I'm currently trying to get into php and MySQL and i'm using this little project as a learning curve, but I've hit a bump that I can't get through. I have the following code that is accessing my MySQL database and I am currently trying to echo the data out using the following search function:
<?php
ob_start();
require("config.php");
ob_end_clean();
$req=$_REQUEST['workingDate'];
$req2=$_REQUEST['location'];
mysql_connect("XXXXXXXXXXX",$username,$password);
mysql_select_db($database) or die( "Unable to select database");
if ($req!="all" && $req2!="all") $query="SELECT * FROM TrackerTable WHERE workingDate='$req' AND location1='$req2'";
else if($req=="all" && $req2!="all" ) $query="SELECT * FROM TrackerTable WHERE location1='$req2'";
else if($req!="all" && $req2=="all" ) $query="SELECT * FROM TrackerTable WHERE make='$req'";
else if($req=="all" || $req2=="all" ) $query="SELECT * FROM TrackerTable";
$result=mysql_query($query);
$num=mysql_numrows($result);
mysql_query($result);
mysql_close();
$i=0;
for ($i; $i < $num; $i++){
$f12=mysql_result($result,$i,"workingDate");
$f13=mysql_result($result,$i,"location1");
echo $f12." ".$f13."<br />";
}
?>
The problem I have is that whenever I try to search the database using the following html form:
<form method="post" action="searchFunction.php" name="input" id="searchform">
<label class="section">Search Options</label><br />
<input name="workingDate" type="text" id="workingDate" placeholder="Search by Date">
<input name="location1" type="text" id="location1" placeholder="Search by Location">
<input name="submit" type="submit" id="add" value="Find!">
</form>
I get this error thrown at me:
Warning: mysql_query() expects parameter 1 to be string, resource given in /XXXXXX/XXXXXX/XXXXX/XXXX/XXXXX.com/XXXXXX/searchFunction.php on line 20
I have no idea what could be causing the problem as it all seems fairly in place to me. Is there an obvious mistake i'm making or is it all just completely messed up? I've been looking at it that long that I can't tell what makes sense anymore!

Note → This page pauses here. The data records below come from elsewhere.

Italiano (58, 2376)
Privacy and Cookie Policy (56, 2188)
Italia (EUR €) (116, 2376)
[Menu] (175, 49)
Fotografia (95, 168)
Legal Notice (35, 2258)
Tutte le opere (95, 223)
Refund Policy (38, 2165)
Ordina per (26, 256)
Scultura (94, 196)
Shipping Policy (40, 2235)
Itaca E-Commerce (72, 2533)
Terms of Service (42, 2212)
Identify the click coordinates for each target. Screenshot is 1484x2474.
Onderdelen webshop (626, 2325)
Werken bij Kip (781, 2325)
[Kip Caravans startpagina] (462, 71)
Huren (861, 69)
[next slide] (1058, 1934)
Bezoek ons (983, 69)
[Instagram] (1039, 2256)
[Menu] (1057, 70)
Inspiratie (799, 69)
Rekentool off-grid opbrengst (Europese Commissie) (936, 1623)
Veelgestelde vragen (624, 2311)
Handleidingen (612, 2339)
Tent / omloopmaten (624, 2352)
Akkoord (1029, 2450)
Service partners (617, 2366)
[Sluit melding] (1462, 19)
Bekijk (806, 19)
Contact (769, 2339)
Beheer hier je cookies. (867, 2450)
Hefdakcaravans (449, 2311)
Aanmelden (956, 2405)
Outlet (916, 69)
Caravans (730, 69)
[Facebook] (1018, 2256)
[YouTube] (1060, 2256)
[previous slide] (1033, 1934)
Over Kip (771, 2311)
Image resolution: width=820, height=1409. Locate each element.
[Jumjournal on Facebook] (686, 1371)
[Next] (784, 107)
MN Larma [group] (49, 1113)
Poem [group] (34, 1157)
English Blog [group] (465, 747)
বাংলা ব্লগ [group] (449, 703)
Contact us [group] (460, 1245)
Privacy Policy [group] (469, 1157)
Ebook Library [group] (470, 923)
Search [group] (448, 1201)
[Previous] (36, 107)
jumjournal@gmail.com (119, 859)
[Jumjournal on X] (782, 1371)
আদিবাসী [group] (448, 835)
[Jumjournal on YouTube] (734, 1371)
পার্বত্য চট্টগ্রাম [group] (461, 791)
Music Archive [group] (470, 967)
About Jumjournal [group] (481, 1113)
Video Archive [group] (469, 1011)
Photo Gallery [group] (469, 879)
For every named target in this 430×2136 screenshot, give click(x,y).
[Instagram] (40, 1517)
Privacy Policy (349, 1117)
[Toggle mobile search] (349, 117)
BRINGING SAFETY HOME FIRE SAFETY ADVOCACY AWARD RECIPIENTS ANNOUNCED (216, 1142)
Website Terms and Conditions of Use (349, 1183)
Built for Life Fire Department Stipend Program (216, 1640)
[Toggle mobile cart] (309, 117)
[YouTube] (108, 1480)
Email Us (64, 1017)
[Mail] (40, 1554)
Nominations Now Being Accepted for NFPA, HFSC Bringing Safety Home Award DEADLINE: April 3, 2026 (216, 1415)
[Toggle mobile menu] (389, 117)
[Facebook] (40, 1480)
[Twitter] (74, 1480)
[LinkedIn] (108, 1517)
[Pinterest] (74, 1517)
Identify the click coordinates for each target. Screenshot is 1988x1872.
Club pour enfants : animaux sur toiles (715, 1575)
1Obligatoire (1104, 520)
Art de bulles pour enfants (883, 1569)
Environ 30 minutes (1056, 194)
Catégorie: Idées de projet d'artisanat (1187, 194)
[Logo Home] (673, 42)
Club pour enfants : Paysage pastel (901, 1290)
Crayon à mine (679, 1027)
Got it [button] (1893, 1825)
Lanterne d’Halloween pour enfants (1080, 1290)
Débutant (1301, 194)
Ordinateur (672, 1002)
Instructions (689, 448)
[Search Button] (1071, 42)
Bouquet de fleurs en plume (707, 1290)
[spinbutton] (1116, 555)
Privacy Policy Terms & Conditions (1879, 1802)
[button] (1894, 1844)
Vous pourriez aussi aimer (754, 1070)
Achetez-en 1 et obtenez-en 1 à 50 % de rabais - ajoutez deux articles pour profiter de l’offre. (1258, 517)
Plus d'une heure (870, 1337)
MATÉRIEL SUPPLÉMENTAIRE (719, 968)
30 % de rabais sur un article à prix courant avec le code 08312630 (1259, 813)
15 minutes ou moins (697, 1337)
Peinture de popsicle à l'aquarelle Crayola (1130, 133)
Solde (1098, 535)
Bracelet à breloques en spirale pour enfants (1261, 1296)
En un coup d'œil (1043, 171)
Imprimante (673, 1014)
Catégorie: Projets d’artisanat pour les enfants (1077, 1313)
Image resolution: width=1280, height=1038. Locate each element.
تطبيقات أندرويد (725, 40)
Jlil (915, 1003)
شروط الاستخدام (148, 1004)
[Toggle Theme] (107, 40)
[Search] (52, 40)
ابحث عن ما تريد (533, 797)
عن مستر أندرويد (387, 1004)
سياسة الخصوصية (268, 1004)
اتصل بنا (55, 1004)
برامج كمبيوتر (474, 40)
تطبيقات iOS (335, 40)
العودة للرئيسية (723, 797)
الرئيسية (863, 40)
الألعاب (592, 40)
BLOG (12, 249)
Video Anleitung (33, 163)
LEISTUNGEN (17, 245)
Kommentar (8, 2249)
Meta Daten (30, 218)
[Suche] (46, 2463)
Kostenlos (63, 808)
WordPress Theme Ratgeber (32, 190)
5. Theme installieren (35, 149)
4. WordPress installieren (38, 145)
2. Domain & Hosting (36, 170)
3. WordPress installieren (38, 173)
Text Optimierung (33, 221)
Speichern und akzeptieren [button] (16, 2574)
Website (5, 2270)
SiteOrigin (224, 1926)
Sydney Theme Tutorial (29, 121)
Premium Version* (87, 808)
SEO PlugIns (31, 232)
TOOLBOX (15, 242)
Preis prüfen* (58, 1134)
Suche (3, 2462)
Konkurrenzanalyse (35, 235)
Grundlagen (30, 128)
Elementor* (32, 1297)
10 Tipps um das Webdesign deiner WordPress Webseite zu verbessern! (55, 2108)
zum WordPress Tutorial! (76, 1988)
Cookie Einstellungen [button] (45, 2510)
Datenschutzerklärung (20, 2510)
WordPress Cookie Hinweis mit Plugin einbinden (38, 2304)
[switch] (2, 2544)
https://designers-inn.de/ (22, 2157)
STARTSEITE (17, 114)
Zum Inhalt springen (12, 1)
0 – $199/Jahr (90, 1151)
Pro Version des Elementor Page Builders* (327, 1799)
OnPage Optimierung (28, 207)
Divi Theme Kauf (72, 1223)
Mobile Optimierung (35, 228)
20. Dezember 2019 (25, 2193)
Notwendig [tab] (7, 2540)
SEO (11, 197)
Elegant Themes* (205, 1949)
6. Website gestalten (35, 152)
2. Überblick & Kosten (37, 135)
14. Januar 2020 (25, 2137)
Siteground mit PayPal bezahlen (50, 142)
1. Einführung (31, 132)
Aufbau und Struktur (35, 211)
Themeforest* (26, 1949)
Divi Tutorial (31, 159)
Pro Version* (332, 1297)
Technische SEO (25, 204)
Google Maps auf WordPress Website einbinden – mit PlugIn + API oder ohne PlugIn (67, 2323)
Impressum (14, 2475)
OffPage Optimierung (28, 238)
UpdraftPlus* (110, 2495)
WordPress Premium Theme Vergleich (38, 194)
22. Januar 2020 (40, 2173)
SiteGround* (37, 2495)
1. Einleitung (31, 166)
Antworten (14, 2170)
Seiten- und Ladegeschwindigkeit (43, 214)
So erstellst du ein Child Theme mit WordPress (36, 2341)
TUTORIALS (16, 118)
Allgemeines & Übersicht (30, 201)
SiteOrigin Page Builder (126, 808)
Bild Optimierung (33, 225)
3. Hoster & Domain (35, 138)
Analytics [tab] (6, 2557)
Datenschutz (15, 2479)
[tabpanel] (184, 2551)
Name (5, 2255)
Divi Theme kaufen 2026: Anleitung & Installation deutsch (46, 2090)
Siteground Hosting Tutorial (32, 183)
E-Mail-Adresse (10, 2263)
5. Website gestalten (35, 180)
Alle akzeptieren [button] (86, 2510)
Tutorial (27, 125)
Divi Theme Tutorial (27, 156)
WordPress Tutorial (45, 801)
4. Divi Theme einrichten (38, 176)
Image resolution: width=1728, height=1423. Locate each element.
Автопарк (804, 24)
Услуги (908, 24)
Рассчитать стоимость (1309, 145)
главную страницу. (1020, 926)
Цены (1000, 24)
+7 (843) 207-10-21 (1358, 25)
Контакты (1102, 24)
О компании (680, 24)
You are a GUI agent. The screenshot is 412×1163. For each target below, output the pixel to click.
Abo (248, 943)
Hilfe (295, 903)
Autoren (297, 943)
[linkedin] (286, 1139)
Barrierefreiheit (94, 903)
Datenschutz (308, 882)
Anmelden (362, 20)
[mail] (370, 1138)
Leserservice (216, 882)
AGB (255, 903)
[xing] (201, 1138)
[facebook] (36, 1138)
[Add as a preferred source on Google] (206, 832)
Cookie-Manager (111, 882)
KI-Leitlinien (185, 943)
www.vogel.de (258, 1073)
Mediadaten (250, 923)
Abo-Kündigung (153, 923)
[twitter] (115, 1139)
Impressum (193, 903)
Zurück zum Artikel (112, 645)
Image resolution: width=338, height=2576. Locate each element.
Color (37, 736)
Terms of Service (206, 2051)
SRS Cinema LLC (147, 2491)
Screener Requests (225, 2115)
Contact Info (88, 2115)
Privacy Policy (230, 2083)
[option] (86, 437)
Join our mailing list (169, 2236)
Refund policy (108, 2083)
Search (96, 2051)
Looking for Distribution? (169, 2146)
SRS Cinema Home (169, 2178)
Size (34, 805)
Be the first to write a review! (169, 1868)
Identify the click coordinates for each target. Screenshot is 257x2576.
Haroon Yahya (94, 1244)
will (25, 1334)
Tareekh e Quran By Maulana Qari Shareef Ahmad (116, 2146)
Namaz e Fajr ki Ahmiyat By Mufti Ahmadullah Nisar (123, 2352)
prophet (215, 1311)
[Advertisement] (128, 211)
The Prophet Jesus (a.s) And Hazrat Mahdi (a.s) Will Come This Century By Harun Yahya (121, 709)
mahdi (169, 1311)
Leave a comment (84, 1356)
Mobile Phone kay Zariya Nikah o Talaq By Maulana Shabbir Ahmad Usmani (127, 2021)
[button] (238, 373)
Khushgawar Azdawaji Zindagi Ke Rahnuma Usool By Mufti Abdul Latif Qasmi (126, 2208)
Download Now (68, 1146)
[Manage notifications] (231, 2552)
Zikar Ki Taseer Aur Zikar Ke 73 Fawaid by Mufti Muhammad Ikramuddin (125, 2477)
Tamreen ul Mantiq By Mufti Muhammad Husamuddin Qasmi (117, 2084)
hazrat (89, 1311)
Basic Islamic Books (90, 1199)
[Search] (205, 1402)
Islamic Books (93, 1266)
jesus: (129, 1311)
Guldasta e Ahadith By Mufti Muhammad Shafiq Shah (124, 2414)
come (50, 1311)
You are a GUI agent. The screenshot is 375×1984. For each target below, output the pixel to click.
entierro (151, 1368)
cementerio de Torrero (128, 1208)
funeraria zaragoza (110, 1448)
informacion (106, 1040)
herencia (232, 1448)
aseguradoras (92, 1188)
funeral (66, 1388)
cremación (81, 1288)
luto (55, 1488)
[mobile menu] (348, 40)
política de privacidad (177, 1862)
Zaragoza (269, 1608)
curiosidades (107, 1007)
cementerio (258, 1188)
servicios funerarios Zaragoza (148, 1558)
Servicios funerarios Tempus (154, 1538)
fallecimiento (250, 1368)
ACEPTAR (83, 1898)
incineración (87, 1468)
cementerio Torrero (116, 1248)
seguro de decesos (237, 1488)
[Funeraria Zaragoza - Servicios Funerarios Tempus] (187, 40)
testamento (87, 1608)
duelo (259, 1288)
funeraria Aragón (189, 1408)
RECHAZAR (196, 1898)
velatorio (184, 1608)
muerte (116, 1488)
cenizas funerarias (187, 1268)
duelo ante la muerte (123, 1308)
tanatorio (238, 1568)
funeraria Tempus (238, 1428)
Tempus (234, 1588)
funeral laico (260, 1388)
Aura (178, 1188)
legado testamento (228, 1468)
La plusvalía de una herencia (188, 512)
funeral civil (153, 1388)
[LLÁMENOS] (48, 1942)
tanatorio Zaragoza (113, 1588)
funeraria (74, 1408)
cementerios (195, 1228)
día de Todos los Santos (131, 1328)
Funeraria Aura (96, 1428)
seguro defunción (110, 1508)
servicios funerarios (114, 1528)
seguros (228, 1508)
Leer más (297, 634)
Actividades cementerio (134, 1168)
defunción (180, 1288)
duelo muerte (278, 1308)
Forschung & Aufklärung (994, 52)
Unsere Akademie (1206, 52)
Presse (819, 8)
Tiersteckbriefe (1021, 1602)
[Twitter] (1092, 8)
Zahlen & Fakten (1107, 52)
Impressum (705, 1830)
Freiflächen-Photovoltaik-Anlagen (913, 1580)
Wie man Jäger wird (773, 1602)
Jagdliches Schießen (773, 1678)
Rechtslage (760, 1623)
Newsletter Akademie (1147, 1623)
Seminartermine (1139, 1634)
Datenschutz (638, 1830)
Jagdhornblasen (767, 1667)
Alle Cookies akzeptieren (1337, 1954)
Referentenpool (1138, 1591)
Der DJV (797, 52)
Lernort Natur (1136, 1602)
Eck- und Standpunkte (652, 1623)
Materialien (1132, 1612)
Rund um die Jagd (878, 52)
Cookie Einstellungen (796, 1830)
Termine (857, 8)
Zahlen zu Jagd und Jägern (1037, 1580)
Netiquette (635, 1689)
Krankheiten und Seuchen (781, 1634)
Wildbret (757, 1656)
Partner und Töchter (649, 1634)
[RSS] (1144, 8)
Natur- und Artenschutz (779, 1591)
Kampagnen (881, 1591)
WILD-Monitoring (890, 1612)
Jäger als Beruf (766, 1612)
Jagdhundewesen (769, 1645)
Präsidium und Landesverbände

Any help would be greatly appreciated. Thanks guys!
You are sure that variable $query is defined? This because in the statement if/elseif is where you define the variable $query.
// first define default value for your $query variable
$query="SELECT * FROM TrackerTable";
// then use your if/else statement
if ($req!="all" && $req2!="all") .....................
You have an error
$result=mysql_query($query);
$num=mysql_numrows($result);
mysql_query($result); // error here
mysql_close();
$result is not a string, is resource. mysql_query($result);
Check http://php.net/manual/en/function.mysql-query.php for details
You're trying to run your query twice:
$result=mysql_query($query);
^^^^^^--- your SQL
mysql_query($result);
^^^^^^^---- result handle (aka resource) from previous call
The second query call is utterly irrelevant/useless. You're passing in the wrong argument to the call, and you're not capturing the return value from the query anyways. Even if it was running properly, you're throwing away the query results.
You then close your DB connection, so when you try to call mysql_result() later on, there's no more DB connection to fetch your results from.
And on top of all this, you're vulnerable to sql injection attacks.
In short, this code is a total disaster.